## Aim
Collect every line of the material below that contains the word "funnel" and reproduce each such line in full.

## Data for this task
_____

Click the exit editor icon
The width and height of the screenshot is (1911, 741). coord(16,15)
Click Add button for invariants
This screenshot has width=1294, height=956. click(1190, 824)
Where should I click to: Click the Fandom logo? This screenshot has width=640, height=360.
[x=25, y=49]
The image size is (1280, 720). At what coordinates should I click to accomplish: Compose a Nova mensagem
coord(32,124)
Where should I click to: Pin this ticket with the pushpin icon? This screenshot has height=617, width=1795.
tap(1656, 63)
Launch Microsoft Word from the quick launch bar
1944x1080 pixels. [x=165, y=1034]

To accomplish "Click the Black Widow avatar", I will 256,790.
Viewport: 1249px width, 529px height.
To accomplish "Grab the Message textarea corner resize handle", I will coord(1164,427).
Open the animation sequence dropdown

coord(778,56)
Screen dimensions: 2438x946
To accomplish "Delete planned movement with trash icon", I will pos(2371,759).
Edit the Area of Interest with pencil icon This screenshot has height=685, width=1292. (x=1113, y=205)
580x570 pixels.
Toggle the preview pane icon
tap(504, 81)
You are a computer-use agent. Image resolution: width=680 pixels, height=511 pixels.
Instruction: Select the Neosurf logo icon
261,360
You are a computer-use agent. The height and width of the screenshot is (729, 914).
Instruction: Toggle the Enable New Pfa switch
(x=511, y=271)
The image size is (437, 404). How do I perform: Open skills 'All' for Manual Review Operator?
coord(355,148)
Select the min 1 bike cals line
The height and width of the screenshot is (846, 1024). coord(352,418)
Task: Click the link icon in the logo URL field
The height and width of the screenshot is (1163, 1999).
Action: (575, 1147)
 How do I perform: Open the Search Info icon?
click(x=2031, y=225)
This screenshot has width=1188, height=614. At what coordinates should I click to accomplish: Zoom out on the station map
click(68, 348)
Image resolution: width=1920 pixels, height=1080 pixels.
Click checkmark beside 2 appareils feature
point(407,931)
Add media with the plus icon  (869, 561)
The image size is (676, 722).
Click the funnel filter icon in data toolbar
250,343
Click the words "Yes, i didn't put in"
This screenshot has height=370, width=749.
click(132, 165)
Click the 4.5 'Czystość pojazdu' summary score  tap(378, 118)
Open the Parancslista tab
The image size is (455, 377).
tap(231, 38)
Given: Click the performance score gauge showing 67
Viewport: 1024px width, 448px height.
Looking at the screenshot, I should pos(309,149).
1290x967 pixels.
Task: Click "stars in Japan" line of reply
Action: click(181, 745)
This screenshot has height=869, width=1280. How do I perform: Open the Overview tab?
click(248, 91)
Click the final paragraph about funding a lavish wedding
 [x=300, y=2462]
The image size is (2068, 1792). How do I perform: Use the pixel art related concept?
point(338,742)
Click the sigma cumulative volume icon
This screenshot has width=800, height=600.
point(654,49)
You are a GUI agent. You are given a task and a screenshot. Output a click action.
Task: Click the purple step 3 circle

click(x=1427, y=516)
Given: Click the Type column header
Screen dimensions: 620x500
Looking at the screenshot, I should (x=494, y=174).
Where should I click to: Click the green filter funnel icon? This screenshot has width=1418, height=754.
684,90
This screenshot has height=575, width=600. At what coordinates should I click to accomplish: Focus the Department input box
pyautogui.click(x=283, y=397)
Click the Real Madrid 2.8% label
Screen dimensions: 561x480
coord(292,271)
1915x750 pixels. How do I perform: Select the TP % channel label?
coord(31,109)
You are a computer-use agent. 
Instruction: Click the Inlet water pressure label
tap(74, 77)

_____

## Result for this exercise
Click the funnel filter icon in data toolbar
Where should I click to: Click the green filter funnel icon? This screenshot has width=1418, height=754.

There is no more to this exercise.